### Data records ###

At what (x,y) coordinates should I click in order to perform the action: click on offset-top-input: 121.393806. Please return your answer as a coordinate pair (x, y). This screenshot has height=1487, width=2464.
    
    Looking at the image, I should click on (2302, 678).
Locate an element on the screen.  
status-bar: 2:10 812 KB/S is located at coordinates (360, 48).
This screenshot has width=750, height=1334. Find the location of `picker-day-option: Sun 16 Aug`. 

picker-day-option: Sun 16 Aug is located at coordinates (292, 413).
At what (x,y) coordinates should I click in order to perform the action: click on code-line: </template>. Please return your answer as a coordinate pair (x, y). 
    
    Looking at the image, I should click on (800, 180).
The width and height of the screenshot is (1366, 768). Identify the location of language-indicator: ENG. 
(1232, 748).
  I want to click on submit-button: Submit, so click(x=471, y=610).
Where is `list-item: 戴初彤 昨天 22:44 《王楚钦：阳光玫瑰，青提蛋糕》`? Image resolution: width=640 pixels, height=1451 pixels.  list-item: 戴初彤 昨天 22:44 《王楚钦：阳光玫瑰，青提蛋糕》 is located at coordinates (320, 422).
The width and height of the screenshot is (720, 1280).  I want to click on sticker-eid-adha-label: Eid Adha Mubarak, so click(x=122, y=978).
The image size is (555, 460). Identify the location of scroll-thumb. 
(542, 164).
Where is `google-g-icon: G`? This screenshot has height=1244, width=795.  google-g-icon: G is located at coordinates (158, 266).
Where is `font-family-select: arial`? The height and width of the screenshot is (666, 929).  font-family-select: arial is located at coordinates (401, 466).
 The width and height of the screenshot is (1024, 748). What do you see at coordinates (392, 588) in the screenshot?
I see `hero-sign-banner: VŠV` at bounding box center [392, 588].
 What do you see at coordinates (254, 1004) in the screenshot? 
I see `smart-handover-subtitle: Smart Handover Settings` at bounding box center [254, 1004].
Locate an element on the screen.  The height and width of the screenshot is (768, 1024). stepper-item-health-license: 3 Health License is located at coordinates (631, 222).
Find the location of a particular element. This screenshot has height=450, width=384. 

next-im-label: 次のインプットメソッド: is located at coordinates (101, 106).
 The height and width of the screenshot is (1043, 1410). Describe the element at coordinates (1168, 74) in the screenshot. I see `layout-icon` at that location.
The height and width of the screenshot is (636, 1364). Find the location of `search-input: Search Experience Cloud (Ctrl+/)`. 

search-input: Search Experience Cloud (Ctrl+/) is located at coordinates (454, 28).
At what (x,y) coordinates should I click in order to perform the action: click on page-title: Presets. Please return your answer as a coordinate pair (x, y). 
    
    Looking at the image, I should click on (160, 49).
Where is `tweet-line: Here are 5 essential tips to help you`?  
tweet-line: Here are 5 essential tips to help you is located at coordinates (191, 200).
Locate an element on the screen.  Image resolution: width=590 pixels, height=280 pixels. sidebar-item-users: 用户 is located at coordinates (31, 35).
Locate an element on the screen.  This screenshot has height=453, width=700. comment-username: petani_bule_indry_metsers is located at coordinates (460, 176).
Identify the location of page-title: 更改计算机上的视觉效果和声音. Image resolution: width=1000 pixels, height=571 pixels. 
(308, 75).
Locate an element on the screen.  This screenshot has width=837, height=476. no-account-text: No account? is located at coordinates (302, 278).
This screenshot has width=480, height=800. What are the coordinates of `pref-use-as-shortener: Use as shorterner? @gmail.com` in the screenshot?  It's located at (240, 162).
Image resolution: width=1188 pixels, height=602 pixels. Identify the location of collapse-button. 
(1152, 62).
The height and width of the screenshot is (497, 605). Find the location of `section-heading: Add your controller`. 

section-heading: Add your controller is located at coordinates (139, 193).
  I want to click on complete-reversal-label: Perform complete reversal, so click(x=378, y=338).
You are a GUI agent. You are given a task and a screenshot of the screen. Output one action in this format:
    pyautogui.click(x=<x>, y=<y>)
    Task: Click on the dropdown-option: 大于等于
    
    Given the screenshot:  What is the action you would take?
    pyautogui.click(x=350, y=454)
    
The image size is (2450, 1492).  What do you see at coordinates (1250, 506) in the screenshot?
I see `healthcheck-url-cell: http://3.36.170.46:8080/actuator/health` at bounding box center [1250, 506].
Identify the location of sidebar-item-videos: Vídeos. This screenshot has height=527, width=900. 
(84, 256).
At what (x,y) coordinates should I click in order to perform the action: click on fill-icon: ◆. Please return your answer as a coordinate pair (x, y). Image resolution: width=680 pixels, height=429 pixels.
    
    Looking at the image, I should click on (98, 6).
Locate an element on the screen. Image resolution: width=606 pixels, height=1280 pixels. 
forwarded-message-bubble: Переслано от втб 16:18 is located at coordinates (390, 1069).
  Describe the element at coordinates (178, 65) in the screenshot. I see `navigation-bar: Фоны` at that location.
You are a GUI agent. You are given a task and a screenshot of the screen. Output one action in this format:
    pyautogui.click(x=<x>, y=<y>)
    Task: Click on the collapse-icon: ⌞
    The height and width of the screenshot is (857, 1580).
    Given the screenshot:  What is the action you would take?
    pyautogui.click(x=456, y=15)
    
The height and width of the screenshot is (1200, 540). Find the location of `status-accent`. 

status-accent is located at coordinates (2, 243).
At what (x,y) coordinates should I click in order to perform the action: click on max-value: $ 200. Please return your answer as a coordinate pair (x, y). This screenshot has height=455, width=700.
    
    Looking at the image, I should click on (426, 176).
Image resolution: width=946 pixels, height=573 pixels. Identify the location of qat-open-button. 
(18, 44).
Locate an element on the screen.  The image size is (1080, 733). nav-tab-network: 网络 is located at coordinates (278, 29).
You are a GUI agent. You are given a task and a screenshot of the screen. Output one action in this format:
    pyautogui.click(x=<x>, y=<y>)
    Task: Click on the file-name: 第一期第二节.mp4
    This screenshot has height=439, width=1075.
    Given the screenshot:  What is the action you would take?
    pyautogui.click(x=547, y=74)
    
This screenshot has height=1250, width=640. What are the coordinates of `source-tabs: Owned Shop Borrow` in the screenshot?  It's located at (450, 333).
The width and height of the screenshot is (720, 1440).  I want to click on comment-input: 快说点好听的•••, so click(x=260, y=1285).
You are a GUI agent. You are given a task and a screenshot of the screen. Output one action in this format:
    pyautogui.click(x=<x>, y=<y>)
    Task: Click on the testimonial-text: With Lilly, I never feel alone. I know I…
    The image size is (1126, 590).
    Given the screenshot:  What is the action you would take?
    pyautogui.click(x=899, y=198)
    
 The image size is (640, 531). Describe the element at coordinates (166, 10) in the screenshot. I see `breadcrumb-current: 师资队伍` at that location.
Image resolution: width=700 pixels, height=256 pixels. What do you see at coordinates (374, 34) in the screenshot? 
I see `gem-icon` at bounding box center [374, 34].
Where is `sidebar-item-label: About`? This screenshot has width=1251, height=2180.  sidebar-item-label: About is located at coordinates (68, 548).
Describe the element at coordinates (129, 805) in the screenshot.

###

◆ Problem to solve: Arrange every line of the rows above as a Markdown table with two columns, Number and Entry, giving each line's number and its text. Leave out blank lines.

◆ Answer area:
| Number | Entry |
|---|---|
| 1 | At what (x,y) coordinates should I click in order to perform the action: click on offset-top-input: 121.393806. Please return your answer as a coordinate pair (x, y). This screenshot has height=1487, width=2464. |
| 2 |     Looking at the image, I should click on (2302, 678). |
| 3 | Locate an element on the screen.   |
| 4 | status-bar: 2:10 812 KB/S is located at coordinates (360, 48). |
| 5 | This screenshot has width=750, height=1334. Find the location of `picker-day-option: Sun 16 Aug`.  |
| 6 | picker-day-option: Sun 16 Aug is located at coordinates (292, 413). |
| 7 | At what (x,y) coordinates should I click in order to perform the action: click on code-line: </template>. Please return your answer as a coordinate pair (x, y).  |
| 8 |     Looking at the image, I should click on (800, 180). |
| 9 | The width and height of the screenshot is (1366, 768). Identify the location of language-indicator: ENG.  |
| 10 | (1232, 748). |
| 11 |   I want to click on submit-button: Submit, so click(x=471, y=610). |
| 12 | Where is `list-item: 戴初彤 昨天 22:44 《王楚钦：阳光玫瑰，青提蛋糕》`? Image resolution: width=640 pixels, height=1451 pixels.  list-item: 戴初彤 昨天 22:44 《王楚钦：阳光玫瑰，青提蛋糕》 is located at coordinates (320, 422). |
| 13 | The width and height of the screenshot is (720, 1280).  I want to click on sticker-eid-adha-label: Eid Adha Mubarak, so click(x=122, y=978). |
| 14 | The image size is (555, 460). Identify the location of scroll-thumb.  |
| 15 | (542, 164). |
| 16 | Where is `google-g-icon: G`? This screenshot has height=1244, width=795.  google-g-icon: G is located at coordinates (158, 266). |
| 17 | Where is `font-family-select: arial`? The height and width of the screenshot is (666, 929).  font-family-select: arial is located at coordinates (401, 466). |
| 18 |  The width and height of the screenshot is (1024, 748). What do you see at coordinates (392, 588) in the screenshot? |
| 19 | I see `hero-sign-banner: VŠV` at bounding box center [392, 588]. |
| 20 |  What do you see at coordinates (254, 1004) in the screenshot?  |
| 21 | I see `smart-handover-subtitle: Smart Handover Settings` at bounding box center [254, 1004]. |
| 22 | Locate an element on the screen.  The height and width of the screenshot is (768, 1024). stepper-item-health-license: 3 Health License is located at coordinates (631, 222). |
| 23 | Find the location of a particular element. This screenshot has height=450, width=384.  |
| 24 | next-im-label: 次のインプットメソッド: is located at coordinates (101, 106). |
| 25 |  The height and width of the screenshot is (1043, 1410). Describe the element at coordinates (1168, 74) in the screenshot. I see `layout-icon` at that location. |
| 26 | The height and width of the screenshot is (636, 1364). Find the location of `search-input: Search Experience Cloud (Ctrl+/)`.  |
| 27 | search-input: Search Experience Cloud (Ctrl+/) is located at coordinates (454, 28). |
| 28 | At what (x,y) coordinates should I click in order to perform the action: click on page-title: Presets. Please return your answer as a coordinate pair (x, y).  |
| 29 |     Looking at the image, I should click on (160, 49). |
| 30 | Where is `tweet-line: Here are 5 essential tips to help you`?   |
| 31 | tweet-line: Here are 5 essential tips to help you is located at coordinates (191, 200). |
| 32 | Locate an element on the screen.  Image resolution: width=590 pixels, height=280 pixels. sidebar-item-users: 用户 is located at coordinates (31, 35). |
| 33 | Locate an element on the screen.  This screenshot has height=453, width=700. comment-username: petani_bule_indry_metsers is located at coordinates (460, 176). |
| 34 | Identify the location of page-title: 更改计算机上的视觉效果和声音. Image resolution: width=1000 pixels, height=571 pixels.  |
| 35 | (308, 75). |
| 36 | Locate an element on the screen.  This screenshot has width=837, height=476. no-account-text: No account? is located at coordinates (302, 278). |
| 37 | This screenshot has width=480, height=800. What are the coordinates of `pref-use-as-shortener: Use as shorterner? @gmail.com` in the screenshot?  It's located at (240, 162). |
| 38 | Image resolution: width=1188 pixels, height=602 pixels. Identify the location of collapse-button.  |
| 39 | (1152, 62). |
| 40 | The height and width of the screenshot is (497, 605). Find the location of `section-heading: Add your controller`.  |
| 41 | section-heading: Add your controller is located at coordinates (139, 193). |
| 42 |   I want to click on complete-reversal-label: Perform complete reversal, so click(x=378, y=338). |
| 43 | You are a GUI agent. You are given a task and a screenshot of the screen. Output one action in this format: |
| 44 |     pyautogui.click(x=<x>, y=<y>) |
| 45 |     Task: Click on the dropdown-option: 大于等于 |
| 46 |     Given the screenshot:  What is the action you would take? |
| 47 |     pyautogui.click(x=350, y=454) |
| 48 | The image size is (2450, 1492).  What do you see at coordinates (1250, 506) in the screenshot? |
| 49 | I see `healthcheck-url-cell: http://3.36.170.46:8080/actuator/health` at bounding box center [1250, 506]. |
| 50 | Identify the location of sidebar-item-videos: Vídeos. This screenshot has height=527, width=900.  |
| 51 | (84, 256). |
| 52 | At what (x,y) coordinates should I click in order to perform the action: click on fill-icon: ◆. Please return your answer as a coordinate pair (x, y). Image resolution: width=680 pixels, height=429 pixels. |
| 53 |     Looking at the image, I should click on (98, 6). |
| 54 | Locate an element on the screen. Image resolution: width=606 pixels, height=1280 pixels.  |
| 55 | forwarded-message-bubble: Переслано от втб 16:18 is located at coordinates (390, 1069). |
| 56 |   Describe the element at coordinates (178, 65) in the screenshot. I see `navigation-bar: Фоны` at that location. |
| 57 | You are a GUI agent. You are given a task and a screenshot of the screen. Output one action in this format: |
| 58 |     pyautogui.click(x=<x>, y=<y>) |
| 59 |     Task: Click on the collapse-icon: ⌞ |
| 60 |     The height and width of the screenshot is (857, 1580). |
| 61 |     Given the screenshot:  What is the action you would take? |
| 62 |     pyautogui.click(x=456, y=15) |
| 63 | The height and width of the screenshot is (1200, 540). Find the location of `status-accent`.  |
| 64 | status-accent is located at coordinates (2, 243). |
| 65 | At what (x,y) coordinates should I click in order to perform the action: click on max-value: $ 200. Please return your answer as a coordinate pair (x, y). This screenshot has height=455, width=700. |
| 66 |     Looking at the image, I should click on (426, 176). |
| 67 | Image resolution: width=946 pixels, height=573 pixels. Identify the location of qat-open-button.  |
| 68 | (18, 44). |
| 69 | Locate an element on the screen.  The image size is (1080, 733). nav-tab-network: 网络 is located at coordinates (278, 29). |
| 70 | You are a GUI agent. You are given a task and a screenshot of the screen. Output one action in this format: |
| 71 |     pyautogui.click(x=<x>, y=<y>) |
| 72 |     Task: Click on the file-name: 第一期第二节.mp4 |
| 73 |     This screenshot has height=439, width=1075. |
| 74 |     Given the screenshot:  What is the action you would take? |
| 75 |     pyautogui.click(x=547, y=74) |
| 76 | This screenshot has height=1250, width=640. What are the coordinates of `source-tabs: Owned Shop Borrow` in the screenshot?  It's located at (450, 333). |
| 77 | The width and height of the screenshot is (720, 1440).  I want to click on comment-input: 快说点好听的•••, so click(x=260, y=1285). |
| 78 | You are a GUI agent. You are given a task and a screenshot of the screen. Output one action in this format: |
| 79 |     pyautogui.click(x=<x>, y=<y>) |
| 80 |     Task: Click on the testimonial-text: With Lilly, I never feel alone. I know I… |
| 81 |     The image size is (1126, 590). |
| 82 |     Given the screenshot:  What is the action you would take? |
| 83 |     pyautogui.click(x=899, y=198) |
| 84 |  The image size is (640, 531). Describe the element at coordinates (166, 10) in the screenshot. I see `breadcrumb-current: 师资队伍` at that location. |
| 85 | Image resolution: width=700 pixels, height=256 pixels. What do you see at coordinates (374, 34) in the screenshot?  |
| 86 | I see `gem-icon` at bounding box center [374, 34]. |
| 87 | Where is `sidebar-item-label: About`? This screenshot has width=1251, height=2180.  sidebar-item-label: About is located at coordinates (68, 548). |
| 88 | Describe the element at coordinates (129, 805) in the screenshot. |